Взорам предстала совершенно белая, как мел, девочка лет 10-ти, с тихим выражением, как у спящего ребенка. Одета она была в легкое белое платье, обшитое широкими кружевами.
Дальше Фет действовал уже один:
Брезгуя прикасаться к мертвой, я схватил попавшийся мне под руку обломок ветки и попробовал тронуть платье. Кружева и самое платье не представляли моему прутику никакого сопротивления и рассыпались под ним так же нечувствительно, как если бы я чертил по воде. То же самое происходило и с телом (РГ: 109–110).
Примечательна тут обычная, вроде бы, деталь могильного девичьего антуража – свадебное белое платье. С учетом этой матримониальной подробности представленный эпизод можно воспринимать как своего рода инверсию «Леноры»: живой всадник приезжает к могиле невесты. На психоаналитической символике прута, пронзающего мертвую девочку, останавливаться было бы излишне; но не стал ли весь этот эпизод отправной точкой для балладных дебютов Фета?
В любом случае процитированная сцена говорит о том, что смерть не была для него состоянием, требующим отчужденного благоговения. Само ее описание предстает, конечно, прямым вызовом любым христианским нормам и, с их точки зрения, граничит с бесовщиной.

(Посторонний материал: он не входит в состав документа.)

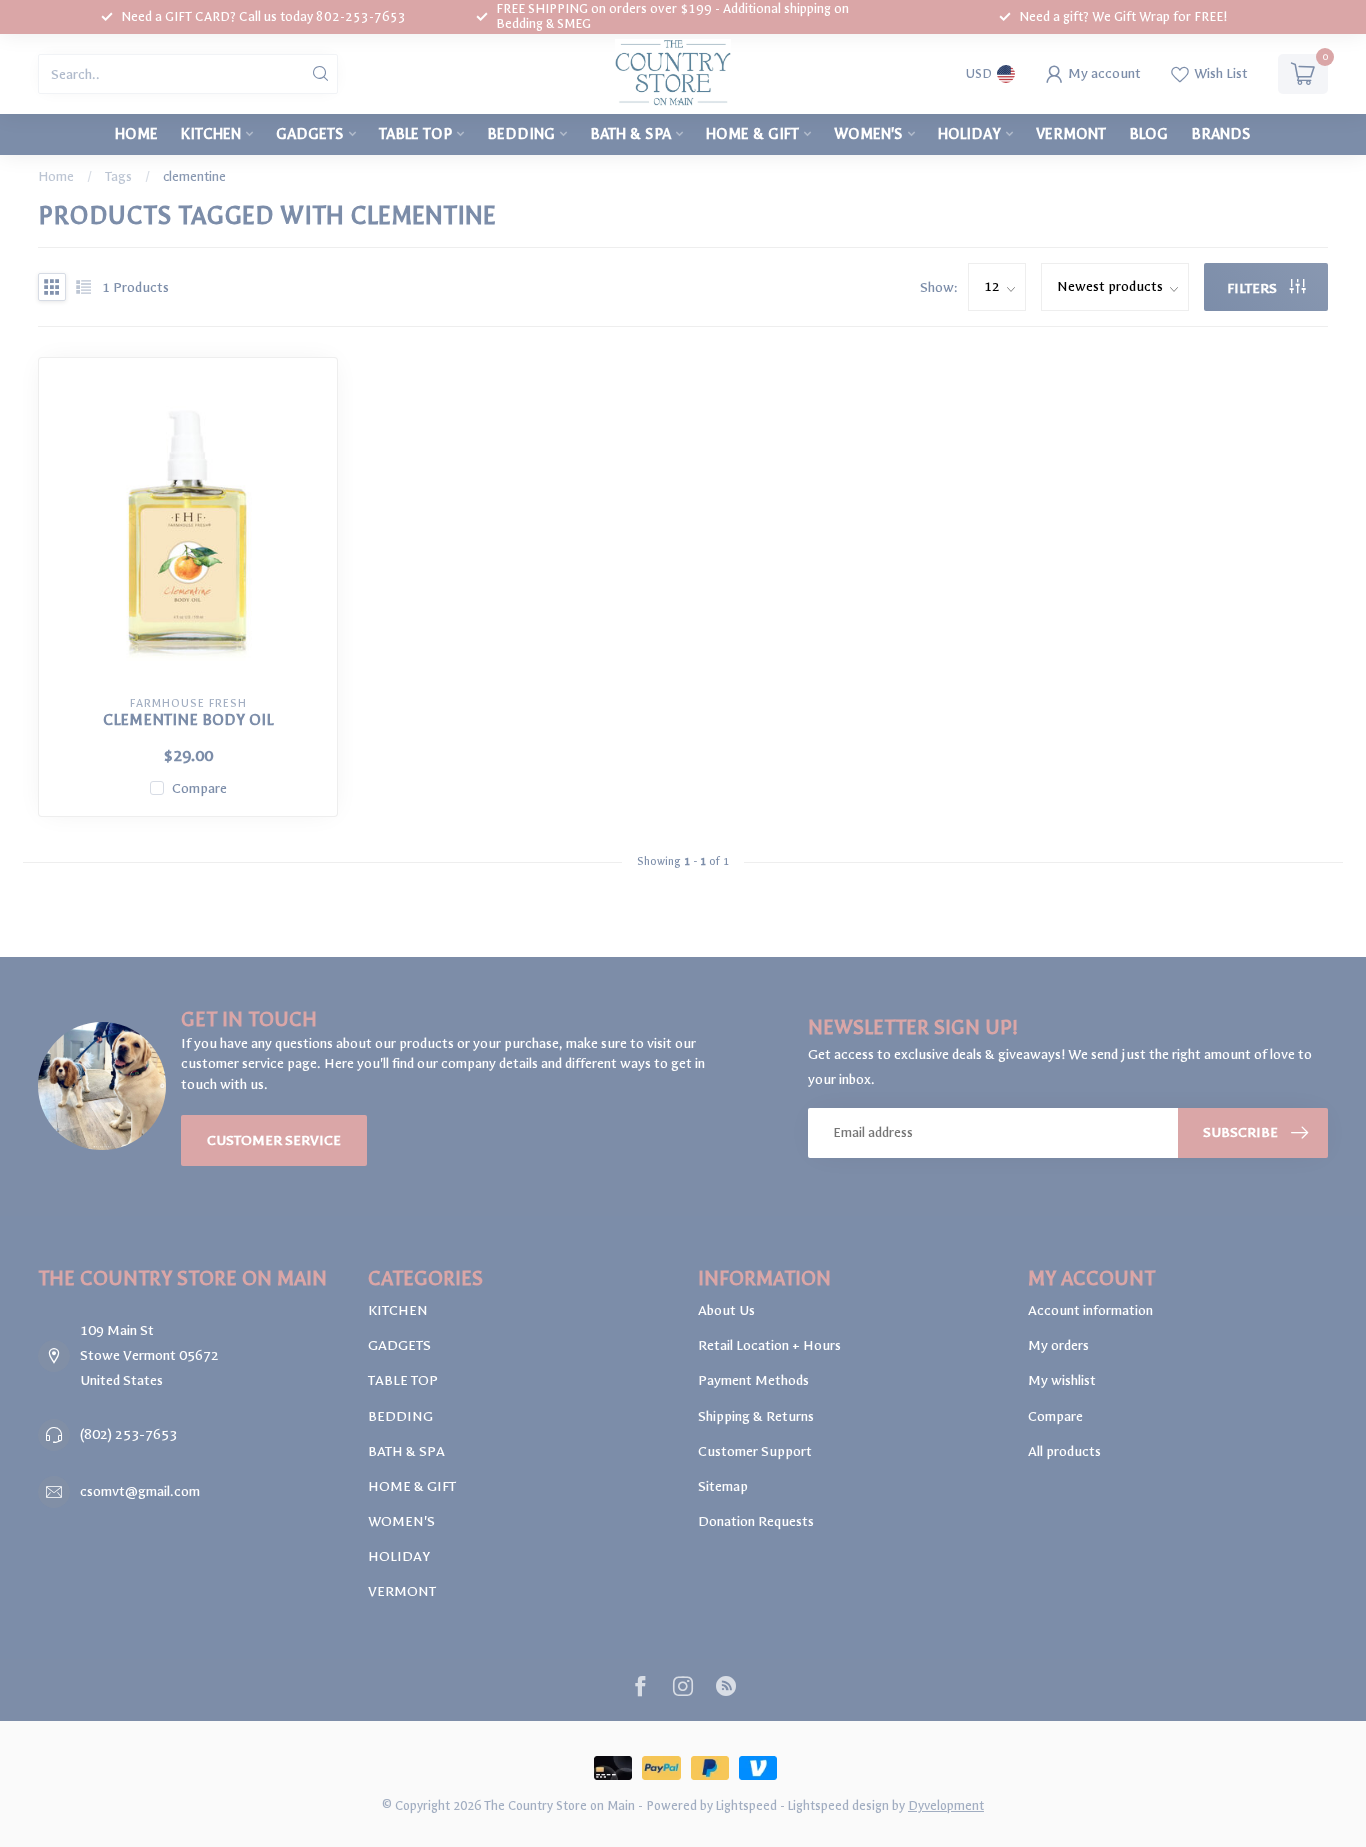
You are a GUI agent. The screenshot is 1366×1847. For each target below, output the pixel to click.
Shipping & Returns (756, 1416)
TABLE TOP (415, 134)
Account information (1090, 1310)
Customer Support (755, 1451)
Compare (199, 788)
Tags (118, 176)
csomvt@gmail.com (140, 1491)
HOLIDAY (969, 134)
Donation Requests (756, 1521)
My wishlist (1062, 1380)
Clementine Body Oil (188, 720)
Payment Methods (753, 1380)
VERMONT (1071, 134)
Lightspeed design (838, 1805)
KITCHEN (211, 134)
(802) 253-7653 (128, 1434)
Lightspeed (746, 1805)
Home (136, 134)
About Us (726, 1310)
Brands (1221, 134)
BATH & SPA (630, 134)
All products (1064, 1451)
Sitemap (723, 1486)
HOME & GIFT (752, 134)
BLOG (1148, 134)
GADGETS (310, 134)
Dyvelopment (946, 1805)
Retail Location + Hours (769, 1345)
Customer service (274, 1140)
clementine (194, 176)
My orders (1058, 1345)
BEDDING (521, 134)
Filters (1253, 288)
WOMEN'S (868, 134)
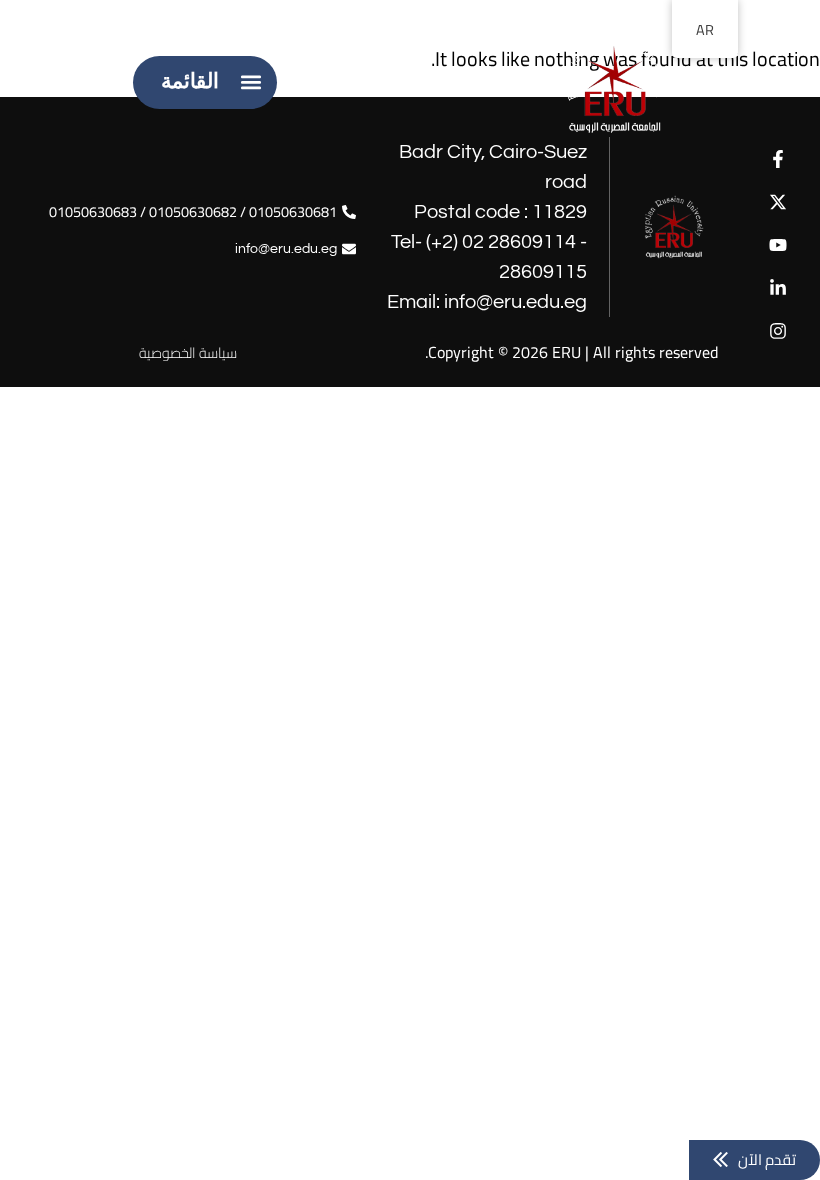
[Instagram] (778, 331)
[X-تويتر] (778, 201)
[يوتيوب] (778, 244)
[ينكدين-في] (778, 288)
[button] (250, 82)
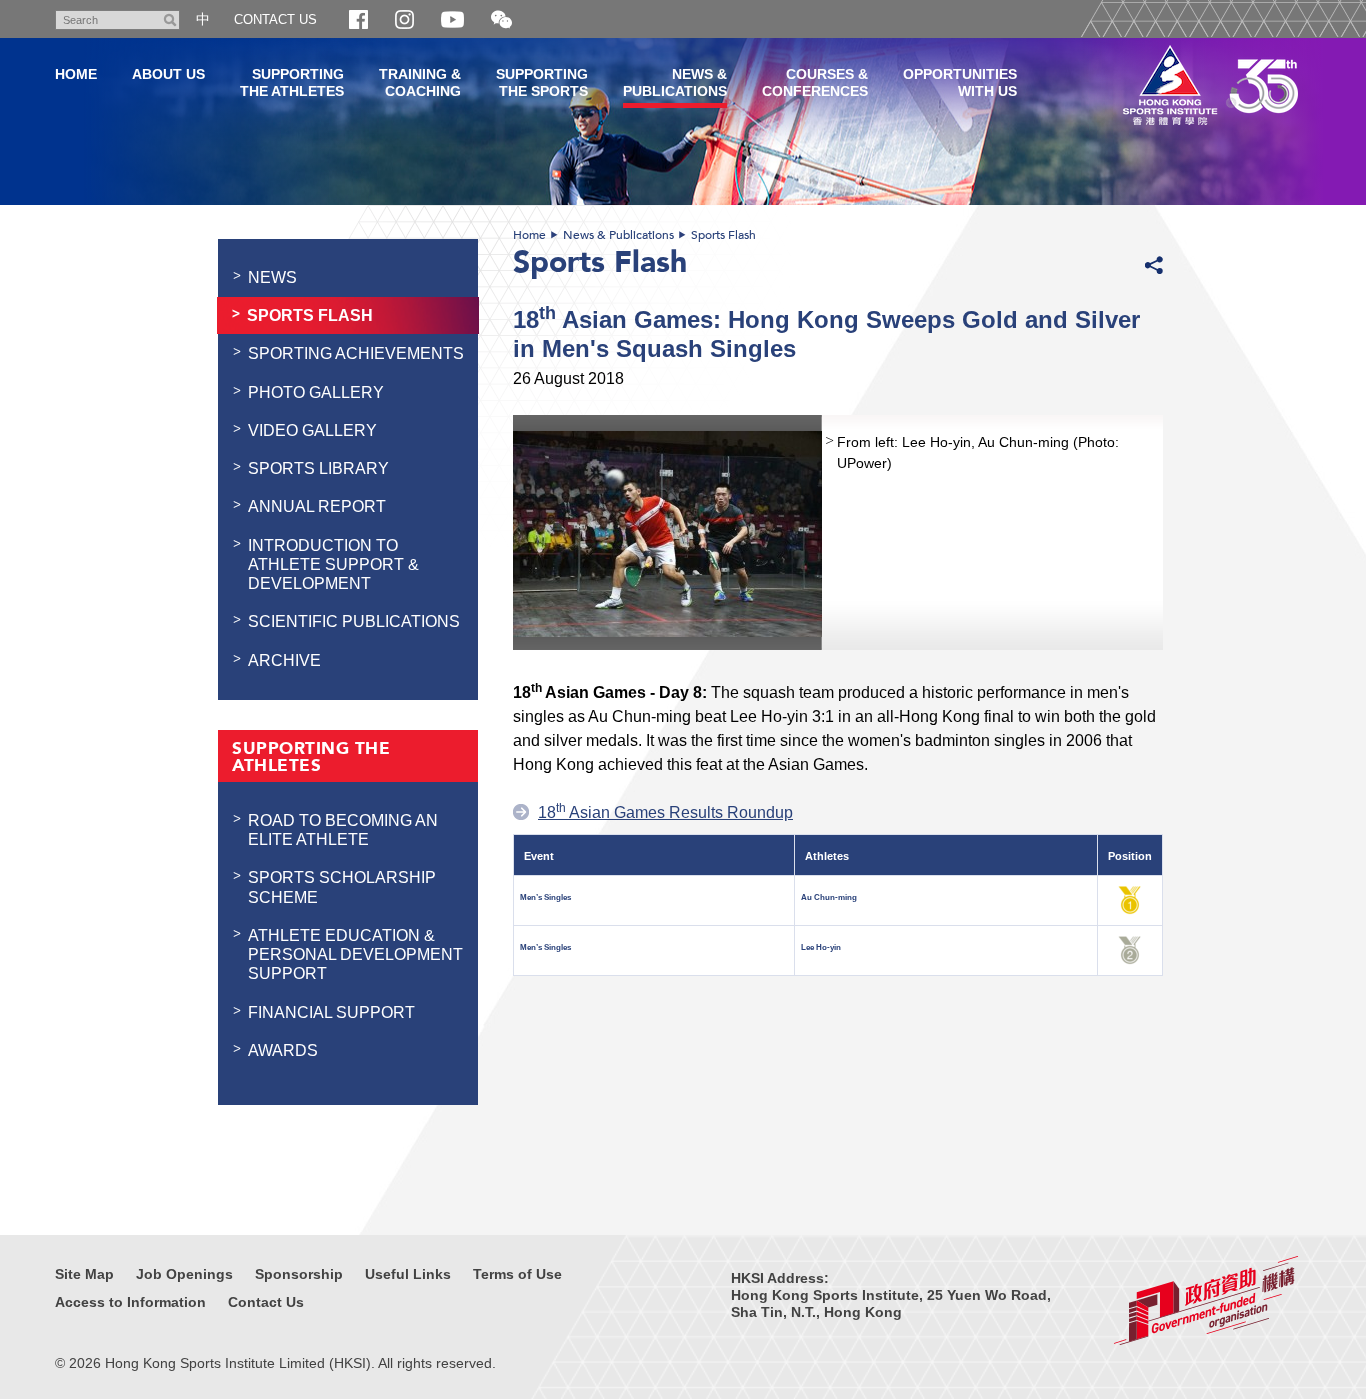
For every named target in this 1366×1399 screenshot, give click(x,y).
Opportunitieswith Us (960, 82)
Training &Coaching (420, 82)
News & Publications (618, 235)
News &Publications (675, 82)
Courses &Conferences (815, 82)
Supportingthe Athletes (292, 82)
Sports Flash (723, 235)
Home (529, 235)
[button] (501, 20)
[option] (838, 532)
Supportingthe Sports (542, 82)
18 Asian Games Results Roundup (665, 812)
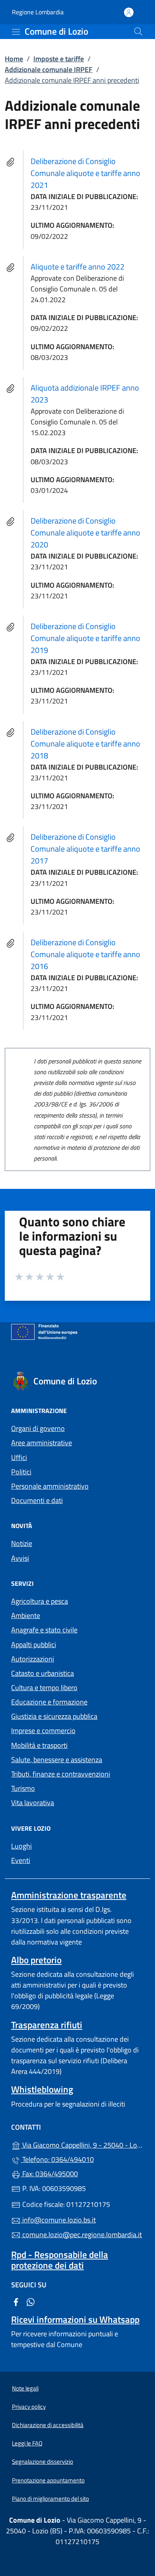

Внушительное место в этом ряду займет эсхатологическое стихотворение «Никогда» (начало 1879 года), где герой уже сам вскрывает – изнутри – свой собственный, совсем обветшалый гроб; нет здесь и никакого засмертного поэтического вздоха, несущегося в звездную вечность (как будет в «Угасшим звездам»):
В другом месте указанных воспоминаний – там, где Фет повествует о своей военной службе, – он, словно упреждая и подтверждая такой вывод, поведал еще одну примечательную историю. Дело происходило во время холеры. По вечерам он гостил у двоих сослуживцев – сидел с ними у окна, выходившего на кладбище, куда постоянно несли все новых и новых покойников. Однажды в полнолуние они засиделись до глубокой ночи, и тогда, заключив пари, Фет в одиночку отправился на кладбище – в церковь, где складывали трупы. Там он взобрался на нары с мертвецами и на стене мелом нарисовал черта – в доказательство своего прихода. Впрочем, слово «черт» оказалось и его последним, предсмертным словом.
Приведенные эпизоды дают, видимо, адекватное представление о его отношении к христианству. Однако обе эти лестницы из трупов, которые в первом случае венчались телом девочки, а во втором – нарисованным бесом, позднее получат у Фета и некую итоговую литургическую окраску.